Virá para os arredores
da Linha...? :)
Gostaria de vê-lo.
Obrigada a todos pela vossa atenção :)
Analima: vi no seu blogue que também gostou muito do filme. Em relação ao final, talvez eu gostasse que ele fosse um bocadinho mais explorado, comparado com todo o tempo dedicado ao antes. Mas foi certamente uma opção do realizador, a qual é de respeitar, e mesmo apreciar...
Um abraço :)
Manuela: aqui por Lisboa também só está numa sala, por enquanto. Espero que possa vê-lo, creio que vai gostar.
Não escrevo sobre todos os filmes que vejo e de que gosto, mas em relação a alguns, dá-me prazer fazê-lo.
Ahh, a Toscânia belíssima! Digo eu, que nunca lá fui :(
Beijinhos :)
Há.dias.assim: espero que possa vê-lo. Estou certa de que vai gostar.
Beijinhos :)
Paulo: muito "italiano", é verdade. Sabe, eu também o via segunda vez... por isso, compreendo que o faça.
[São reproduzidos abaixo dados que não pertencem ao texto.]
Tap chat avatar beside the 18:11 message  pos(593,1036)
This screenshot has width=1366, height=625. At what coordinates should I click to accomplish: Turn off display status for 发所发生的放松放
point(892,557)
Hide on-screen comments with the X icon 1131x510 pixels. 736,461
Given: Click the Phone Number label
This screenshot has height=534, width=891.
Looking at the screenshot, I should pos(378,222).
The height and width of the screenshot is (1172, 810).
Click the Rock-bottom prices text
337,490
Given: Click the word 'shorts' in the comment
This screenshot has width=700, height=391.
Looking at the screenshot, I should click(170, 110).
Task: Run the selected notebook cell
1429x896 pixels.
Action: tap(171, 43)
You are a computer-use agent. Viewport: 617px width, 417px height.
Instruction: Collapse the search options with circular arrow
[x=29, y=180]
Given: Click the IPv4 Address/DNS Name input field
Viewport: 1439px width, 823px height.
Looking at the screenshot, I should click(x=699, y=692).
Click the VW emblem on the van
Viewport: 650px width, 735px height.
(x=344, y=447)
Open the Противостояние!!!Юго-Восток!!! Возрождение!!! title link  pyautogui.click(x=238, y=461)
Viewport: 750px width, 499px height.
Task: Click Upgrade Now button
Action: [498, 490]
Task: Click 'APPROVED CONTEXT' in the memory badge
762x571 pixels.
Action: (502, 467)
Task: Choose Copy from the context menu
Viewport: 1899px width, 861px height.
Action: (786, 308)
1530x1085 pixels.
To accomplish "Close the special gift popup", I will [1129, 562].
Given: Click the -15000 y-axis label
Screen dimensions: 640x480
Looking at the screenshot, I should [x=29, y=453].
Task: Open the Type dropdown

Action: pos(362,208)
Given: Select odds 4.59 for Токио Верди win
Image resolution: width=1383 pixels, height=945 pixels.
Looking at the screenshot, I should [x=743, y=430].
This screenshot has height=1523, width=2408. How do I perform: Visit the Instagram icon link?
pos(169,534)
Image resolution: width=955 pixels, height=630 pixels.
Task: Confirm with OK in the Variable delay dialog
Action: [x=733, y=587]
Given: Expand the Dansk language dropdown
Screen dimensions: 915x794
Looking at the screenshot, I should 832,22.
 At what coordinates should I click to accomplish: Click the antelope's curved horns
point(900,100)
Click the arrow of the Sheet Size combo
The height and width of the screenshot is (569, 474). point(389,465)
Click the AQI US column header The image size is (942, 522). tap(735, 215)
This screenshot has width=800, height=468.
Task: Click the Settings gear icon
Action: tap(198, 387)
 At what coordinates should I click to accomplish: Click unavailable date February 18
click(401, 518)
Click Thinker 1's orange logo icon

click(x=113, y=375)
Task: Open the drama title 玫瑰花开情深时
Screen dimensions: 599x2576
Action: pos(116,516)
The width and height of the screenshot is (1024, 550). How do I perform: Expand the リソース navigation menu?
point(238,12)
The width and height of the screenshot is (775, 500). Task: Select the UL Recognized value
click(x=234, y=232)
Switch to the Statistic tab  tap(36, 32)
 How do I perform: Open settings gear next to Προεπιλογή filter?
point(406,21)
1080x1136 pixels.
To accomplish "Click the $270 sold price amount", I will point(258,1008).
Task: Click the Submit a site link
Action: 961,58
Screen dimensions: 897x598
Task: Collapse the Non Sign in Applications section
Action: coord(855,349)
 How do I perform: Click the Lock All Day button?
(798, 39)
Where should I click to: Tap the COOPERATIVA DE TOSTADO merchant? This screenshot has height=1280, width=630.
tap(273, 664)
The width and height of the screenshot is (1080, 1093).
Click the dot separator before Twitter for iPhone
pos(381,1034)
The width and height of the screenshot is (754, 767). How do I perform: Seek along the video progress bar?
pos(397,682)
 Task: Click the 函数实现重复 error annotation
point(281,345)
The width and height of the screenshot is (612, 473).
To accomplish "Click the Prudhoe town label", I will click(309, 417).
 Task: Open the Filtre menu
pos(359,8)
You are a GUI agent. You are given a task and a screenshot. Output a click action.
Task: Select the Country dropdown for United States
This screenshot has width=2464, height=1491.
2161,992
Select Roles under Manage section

Mas, entretanto, fui ver "El Secreto de Sus Ojos", outro objecto de deleite cinéfilo.
Um abraço :)
Vasco: é belo, sim.
Julgo virá até às bandas da Linha, mais tarde. Mas vi-o em Lisboa.
Um abraço :)
Ana Paula você sempre nos oferece dicas maravilhosas.por isso é sempre um grande prazer fazer um tour pelo seu blog. Vou procurar este filme aqui no Brasil.
bjs, Eliete
Olá querida Ana Paula,
Fui hoje ver o filme, com tanto calor, ficar na frescura da sala de cinema, ainda é o mais agradável.
O filme é deslumbrante, clássico e cheio de beleza...todos aqueles actos cerimoniais, dizem muito a nível de olhares trocados! Preciso de pensar!...
Foi estranho o fim, a saída de Emma, com a música em crescente, seguida da ficha técnica, para depois aparecer uma imagem intrigante, que parece uma gruta, com pessoas indefiníveis! Acontece que muitas pessoas sairam antes desta cena!